-------- DATA SHOWN

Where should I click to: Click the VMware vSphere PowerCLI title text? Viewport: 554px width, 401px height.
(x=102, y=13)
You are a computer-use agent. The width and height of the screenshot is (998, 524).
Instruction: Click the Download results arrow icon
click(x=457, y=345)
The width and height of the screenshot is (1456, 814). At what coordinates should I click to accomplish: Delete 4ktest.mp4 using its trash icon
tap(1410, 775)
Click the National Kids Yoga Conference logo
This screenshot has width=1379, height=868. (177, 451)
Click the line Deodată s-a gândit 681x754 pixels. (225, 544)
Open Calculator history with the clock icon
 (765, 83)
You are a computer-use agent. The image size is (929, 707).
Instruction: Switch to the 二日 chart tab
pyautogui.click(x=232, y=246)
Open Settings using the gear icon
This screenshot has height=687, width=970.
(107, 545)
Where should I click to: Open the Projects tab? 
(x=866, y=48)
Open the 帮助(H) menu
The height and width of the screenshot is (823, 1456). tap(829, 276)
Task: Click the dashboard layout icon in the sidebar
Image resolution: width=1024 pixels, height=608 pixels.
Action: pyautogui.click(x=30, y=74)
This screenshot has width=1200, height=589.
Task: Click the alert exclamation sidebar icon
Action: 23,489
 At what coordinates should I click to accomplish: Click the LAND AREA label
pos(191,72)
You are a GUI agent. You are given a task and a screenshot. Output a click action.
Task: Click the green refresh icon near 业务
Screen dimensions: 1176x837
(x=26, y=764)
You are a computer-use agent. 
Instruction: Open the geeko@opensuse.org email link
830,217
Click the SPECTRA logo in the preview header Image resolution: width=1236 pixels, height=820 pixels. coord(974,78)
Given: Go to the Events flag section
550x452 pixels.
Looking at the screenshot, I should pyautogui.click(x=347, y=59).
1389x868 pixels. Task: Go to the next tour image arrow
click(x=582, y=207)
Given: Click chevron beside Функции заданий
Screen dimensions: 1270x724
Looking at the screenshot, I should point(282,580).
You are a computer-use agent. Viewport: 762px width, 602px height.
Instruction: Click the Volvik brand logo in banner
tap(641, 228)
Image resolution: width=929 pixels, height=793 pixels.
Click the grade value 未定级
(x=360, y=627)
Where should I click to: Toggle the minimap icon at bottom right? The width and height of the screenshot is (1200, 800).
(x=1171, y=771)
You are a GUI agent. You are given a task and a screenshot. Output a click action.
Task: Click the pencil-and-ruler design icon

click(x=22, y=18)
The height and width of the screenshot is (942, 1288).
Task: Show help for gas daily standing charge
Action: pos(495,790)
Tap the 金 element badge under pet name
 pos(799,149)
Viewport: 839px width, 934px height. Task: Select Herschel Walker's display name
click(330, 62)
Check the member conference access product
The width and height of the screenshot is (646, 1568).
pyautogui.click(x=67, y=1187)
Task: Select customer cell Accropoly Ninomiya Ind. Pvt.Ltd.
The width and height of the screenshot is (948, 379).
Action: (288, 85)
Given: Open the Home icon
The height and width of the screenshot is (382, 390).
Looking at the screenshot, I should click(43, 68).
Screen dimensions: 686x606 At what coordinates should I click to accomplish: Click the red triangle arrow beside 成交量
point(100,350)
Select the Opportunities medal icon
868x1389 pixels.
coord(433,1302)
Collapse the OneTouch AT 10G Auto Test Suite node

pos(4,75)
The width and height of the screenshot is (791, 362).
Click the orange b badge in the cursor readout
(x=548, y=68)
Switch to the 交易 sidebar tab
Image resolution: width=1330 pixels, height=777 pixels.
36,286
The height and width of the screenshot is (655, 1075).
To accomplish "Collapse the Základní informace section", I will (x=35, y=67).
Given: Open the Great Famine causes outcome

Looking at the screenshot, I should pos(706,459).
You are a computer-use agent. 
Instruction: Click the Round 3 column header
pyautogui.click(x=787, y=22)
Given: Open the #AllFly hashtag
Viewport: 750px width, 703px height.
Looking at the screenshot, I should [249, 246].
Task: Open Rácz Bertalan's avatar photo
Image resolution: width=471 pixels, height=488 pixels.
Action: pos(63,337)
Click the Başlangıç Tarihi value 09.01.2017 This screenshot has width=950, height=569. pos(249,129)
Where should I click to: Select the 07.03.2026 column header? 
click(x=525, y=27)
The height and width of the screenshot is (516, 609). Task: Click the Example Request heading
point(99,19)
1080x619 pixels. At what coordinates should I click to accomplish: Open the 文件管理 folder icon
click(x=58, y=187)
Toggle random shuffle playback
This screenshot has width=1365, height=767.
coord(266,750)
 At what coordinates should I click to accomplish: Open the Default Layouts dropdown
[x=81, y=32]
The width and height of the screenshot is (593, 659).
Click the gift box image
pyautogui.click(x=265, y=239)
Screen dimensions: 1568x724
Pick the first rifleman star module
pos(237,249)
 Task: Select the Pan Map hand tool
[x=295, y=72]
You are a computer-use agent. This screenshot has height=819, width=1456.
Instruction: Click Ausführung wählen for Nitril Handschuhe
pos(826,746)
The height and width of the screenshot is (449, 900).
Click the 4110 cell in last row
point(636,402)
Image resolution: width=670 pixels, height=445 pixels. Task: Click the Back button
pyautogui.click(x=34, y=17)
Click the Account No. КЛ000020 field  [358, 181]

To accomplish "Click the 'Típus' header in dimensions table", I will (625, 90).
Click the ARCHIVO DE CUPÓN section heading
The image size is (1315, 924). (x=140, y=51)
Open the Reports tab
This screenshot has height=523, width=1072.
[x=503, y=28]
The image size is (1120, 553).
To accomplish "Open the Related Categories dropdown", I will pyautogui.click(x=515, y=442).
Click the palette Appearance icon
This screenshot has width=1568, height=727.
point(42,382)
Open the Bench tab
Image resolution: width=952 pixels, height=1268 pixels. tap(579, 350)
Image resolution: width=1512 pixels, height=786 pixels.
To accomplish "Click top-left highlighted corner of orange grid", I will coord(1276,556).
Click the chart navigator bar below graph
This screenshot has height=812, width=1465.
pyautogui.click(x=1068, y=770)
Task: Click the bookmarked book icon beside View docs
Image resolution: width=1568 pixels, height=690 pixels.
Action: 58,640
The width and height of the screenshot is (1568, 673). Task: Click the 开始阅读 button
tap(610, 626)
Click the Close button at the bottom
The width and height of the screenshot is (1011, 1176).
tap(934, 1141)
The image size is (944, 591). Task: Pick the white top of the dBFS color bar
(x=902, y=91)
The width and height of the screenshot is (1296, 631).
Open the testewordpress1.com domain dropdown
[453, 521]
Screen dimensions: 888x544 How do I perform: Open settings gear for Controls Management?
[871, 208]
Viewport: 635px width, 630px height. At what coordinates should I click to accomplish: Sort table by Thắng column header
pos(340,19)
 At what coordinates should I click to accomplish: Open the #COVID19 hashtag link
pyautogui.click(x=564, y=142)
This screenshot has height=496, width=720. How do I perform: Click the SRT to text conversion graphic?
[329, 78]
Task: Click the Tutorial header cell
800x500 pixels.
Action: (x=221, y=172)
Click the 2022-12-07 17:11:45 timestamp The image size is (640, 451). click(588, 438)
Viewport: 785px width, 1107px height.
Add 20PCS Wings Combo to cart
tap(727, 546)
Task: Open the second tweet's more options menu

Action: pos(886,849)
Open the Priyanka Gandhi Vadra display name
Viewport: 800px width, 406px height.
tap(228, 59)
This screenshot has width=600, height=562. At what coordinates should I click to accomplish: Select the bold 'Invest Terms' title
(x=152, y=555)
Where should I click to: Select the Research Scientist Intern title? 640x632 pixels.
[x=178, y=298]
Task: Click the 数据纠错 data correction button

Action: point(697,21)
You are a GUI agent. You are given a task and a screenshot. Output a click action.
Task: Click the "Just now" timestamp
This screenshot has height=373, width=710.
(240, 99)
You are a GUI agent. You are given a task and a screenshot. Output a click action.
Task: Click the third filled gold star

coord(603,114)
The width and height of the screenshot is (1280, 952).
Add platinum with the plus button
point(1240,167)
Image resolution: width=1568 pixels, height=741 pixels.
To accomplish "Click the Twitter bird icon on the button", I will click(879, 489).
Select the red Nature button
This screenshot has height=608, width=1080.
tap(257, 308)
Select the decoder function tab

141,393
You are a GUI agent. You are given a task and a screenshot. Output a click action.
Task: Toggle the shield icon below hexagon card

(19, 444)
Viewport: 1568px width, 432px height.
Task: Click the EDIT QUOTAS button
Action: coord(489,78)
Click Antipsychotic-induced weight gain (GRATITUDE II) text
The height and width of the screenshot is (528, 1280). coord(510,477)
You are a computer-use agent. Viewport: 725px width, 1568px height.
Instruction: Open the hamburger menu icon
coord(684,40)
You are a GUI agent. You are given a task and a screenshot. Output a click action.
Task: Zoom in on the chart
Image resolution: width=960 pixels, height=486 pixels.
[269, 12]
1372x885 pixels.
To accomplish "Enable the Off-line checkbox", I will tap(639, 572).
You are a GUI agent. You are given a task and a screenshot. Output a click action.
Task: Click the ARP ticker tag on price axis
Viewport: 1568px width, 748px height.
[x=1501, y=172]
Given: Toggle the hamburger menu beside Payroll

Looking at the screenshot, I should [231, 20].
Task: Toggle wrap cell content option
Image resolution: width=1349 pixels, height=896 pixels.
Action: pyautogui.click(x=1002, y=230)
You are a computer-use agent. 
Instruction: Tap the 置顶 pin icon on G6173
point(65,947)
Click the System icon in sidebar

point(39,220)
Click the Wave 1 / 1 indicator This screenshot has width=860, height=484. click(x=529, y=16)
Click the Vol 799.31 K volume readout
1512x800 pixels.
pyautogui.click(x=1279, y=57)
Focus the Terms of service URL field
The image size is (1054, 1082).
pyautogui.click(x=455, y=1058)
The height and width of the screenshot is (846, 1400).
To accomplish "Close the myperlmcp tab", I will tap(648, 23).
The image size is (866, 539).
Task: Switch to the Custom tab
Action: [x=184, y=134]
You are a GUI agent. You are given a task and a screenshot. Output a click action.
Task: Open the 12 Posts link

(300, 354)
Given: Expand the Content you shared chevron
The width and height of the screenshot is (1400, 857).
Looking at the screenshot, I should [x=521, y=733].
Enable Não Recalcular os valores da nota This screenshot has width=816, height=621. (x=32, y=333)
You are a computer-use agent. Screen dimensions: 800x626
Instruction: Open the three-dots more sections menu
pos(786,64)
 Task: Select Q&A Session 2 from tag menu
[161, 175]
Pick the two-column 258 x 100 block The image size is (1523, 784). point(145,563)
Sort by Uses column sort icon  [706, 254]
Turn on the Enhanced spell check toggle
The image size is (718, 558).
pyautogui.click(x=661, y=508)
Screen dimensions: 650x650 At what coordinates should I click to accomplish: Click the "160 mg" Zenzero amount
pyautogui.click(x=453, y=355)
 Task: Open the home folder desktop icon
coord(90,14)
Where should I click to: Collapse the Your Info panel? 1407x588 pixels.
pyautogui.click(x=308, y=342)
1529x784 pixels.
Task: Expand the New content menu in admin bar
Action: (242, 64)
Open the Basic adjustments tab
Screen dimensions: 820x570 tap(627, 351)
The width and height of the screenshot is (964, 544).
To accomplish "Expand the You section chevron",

----------------

TO DO:
Given the records above, return exactly the lines starting at the line containing "Instruction: Open the geeko@opensuse.org" and ending at the line containing "Given: Click chevron beside Функции заданий", including both.

OUTPUT OF THE EXERCISE:
Instruction: Open the geeko@opensuse.org email link
830,217
Click the SPECTRA logo in the preview header Image resolution: width=1236 pixels, height=820 pixels. coord(974,78)
Given: Go to the Events flag section
550x452 pixels.
Looking at the screenshot, I should pyautogui.click(x=347, y=59).
1389x868 pixels. Task: Go to the next tour image arrow
click(x=582, y=207)
Given: Click chevron beside Функции заданий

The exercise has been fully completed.